This is summary of the material to study for the test on October 31.
  1. Review all the written homework assignments:
    1. Assignment 1.
    2. Assignment 2.
    3. Assignment 3.
    4. Assignment 4.
    5. Assignment 5.
  2. Use Kruskal's algorithm to find a minimum spanning tree for the weighted graph representing towns on the island of Molokai. Show all the steps, including the use of path compression.
  3. Give a short definition of each of the following algorithms.
    1. Mergesort.
    2. Polyphase mergesort.
    3. Binary Search.
  4. Find a world wide web page that gives the frequency, in English text, of all 26 letters of the alphabet. (I found such a web page in less than 5 seconds.) Construct an optimal prefix-free code for this alphabet, using Huffman's algorithm.
  5. Give a definition of Dijkstra's Algorithm, as defined in class, or on pages 198-202 of your textbook. Your definition should contain the following parts:
    1. The problem to be solved.
    2. The conditions on the graph which are needed for Dijkstra's algorithm.
    3. The abstract data structures needed.
    4. A description of the implementations of those abstract data structures.
    5. A definition of the algorithm itself, in concise form.
    6. An analysis of the time complexity of the algorithm.
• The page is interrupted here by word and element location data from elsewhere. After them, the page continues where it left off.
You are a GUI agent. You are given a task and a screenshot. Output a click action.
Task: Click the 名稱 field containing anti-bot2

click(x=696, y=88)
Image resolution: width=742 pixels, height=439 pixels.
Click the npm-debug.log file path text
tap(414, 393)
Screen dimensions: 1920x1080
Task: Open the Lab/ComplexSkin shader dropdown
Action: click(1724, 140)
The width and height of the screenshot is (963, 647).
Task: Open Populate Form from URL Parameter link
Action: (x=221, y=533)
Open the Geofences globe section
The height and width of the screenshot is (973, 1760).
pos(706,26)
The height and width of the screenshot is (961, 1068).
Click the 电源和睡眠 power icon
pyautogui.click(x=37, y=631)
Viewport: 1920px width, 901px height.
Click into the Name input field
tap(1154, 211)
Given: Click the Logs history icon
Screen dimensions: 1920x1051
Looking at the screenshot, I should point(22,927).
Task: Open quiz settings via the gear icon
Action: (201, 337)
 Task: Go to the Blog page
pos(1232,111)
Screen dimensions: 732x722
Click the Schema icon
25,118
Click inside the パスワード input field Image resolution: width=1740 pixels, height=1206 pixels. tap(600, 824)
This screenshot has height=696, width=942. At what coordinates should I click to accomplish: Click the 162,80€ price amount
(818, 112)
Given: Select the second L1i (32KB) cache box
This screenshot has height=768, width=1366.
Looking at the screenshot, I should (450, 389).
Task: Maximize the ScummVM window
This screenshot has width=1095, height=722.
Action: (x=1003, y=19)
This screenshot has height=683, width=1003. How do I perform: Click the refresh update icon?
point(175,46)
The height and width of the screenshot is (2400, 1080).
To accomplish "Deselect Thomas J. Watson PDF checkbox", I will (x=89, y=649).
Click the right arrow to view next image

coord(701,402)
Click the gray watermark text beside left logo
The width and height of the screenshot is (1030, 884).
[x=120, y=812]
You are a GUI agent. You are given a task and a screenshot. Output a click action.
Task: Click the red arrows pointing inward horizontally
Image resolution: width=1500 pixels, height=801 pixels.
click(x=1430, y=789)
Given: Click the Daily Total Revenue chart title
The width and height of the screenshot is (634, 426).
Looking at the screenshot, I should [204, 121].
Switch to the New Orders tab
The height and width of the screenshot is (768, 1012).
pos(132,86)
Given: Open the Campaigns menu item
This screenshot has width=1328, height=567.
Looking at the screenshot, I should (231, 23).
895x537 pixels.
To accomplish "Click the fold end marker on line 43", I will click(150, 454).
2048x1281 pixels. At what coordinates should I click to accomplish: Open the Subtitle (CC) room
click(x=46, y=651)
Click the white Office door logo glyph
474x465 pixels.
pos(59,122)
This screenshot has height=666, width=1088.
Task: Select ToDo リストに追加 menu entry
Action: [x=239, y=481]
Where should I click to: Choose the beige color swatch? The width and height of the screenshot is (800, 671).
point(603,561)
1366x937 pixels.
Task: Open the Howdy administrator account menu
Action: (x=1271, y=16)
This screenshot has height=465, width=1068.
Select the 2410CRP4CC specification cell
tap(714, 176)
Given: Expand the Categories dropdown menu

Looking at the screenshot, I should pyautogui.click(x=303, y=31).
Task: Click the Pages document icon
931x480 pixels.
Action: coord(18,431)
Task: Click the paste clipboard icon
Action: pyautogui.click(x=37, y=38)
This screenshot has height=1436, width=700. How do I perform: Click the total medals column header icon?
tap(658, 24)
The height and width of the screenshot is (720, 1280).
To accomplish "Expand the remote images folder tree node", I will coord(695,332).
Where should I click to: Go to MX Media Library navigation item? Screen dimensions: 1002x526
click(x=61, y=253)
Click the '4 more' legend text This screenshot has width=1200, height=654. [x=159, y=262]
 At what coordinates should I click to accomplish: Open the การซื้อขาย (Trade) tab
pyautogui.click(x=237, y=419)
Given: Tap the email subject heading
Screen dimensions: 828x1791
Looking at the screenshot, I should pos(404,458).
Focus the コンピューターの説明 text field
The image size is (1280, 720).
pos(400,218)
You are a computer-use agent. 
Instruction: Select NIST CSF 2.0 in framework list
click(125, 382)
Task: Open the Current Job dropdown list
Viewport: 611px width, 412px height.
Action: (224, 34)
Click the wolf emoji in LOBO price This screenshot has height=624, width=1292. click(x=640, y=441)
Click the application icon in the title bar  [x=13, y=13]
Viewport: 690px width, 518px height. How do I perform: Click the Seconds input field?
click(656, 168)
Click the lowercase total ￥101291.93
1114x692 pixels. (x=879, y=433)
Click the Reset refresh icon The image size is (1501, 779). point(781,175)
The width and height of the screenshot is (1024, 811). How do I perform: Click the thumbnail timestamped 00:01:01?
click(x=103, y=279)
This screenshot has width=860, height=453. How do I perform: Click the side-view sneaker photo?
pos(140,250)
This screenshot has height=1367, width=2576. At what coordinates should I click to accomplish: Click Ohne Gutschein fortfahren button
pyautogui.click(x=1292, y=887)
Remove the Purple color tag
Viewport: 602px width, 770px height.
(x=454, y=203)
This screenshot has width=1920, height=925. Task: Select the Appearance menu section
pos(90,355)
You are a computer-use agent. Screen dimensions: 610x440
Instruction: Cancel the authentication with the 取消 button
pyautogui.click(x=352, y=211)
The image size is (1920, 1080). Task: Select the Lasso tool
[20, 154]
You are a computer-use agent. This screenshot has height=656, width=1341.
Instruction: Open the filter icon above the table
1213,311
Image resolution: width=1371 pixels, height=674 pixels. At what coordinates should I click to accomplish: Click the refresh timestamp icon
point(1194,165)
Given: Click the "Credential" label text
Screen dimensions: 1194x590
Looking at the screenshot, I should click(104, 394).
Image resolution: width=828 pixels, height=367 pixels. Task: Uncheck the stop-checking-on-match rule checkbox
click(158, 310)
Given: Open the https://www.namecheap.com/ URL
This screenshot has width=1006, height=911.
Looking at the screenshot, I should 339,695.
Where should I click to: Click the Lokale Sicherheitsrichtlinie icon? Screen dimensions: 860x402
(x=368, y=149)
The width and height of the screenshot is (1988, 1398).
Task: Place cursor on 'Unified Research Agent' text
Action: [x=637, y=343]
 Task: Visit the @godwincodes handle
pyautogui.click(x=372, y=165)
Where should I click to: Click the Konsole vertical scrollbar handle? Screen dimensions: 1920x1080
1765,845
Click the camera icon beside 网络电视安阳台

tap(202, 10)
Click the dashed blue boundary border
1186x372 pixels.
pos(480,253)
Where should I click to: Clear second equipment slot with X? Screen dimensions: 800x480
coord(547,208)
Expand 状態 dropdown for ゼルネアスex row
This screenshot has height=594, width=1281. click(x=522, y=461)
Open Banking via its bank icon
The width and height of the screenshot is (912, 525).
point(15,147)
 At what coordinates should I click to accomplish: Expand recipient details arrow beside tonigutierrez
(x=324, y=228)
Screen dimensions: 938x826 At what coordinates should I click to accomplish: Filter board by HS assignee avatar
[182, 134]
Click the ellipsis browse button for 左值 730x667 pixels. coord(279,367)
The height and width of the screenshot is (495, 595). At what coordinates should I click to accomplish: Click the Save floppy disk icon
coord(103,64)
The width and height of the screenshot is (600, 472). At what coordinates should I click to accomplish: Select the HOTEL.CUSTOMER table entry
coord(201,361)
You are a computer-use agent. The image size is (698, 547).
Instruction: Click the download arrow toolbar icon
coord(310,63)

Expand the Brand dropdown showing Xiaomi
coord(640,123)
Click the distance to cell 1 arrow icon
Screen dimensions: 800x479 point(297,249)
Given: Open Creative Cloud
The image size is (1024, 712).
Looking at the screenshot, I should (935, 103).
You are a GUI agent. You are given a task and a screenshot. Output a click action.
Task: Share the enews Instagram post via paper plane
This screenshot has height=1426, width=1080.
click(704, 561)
    In total, this answer should not be more than 2 handwritten pages long. If longer, you are probably writing too much.
  6. There is a well-known sliding block puzzle which appeared in a recent issue of Science News. You can actually try to work the web version. Explain in one paragraph how you would design an algorithm to find a solution to this problem (actually a class of problems). Your answer should be very high level and general, and should not be dependent on any specific feature of that particular puzzle, but should apply equally well to any sliding block puzzle. If your answer is more than a third of a page long you are writing too much.
  7. Problem 7.35 on page 256 of your textbook.
  8. Problem 8.28 on page 281 of your textbook.
  9. Problem 8.32 on page 281 of your textbook.
  10. Pattern matching and finding subsequences.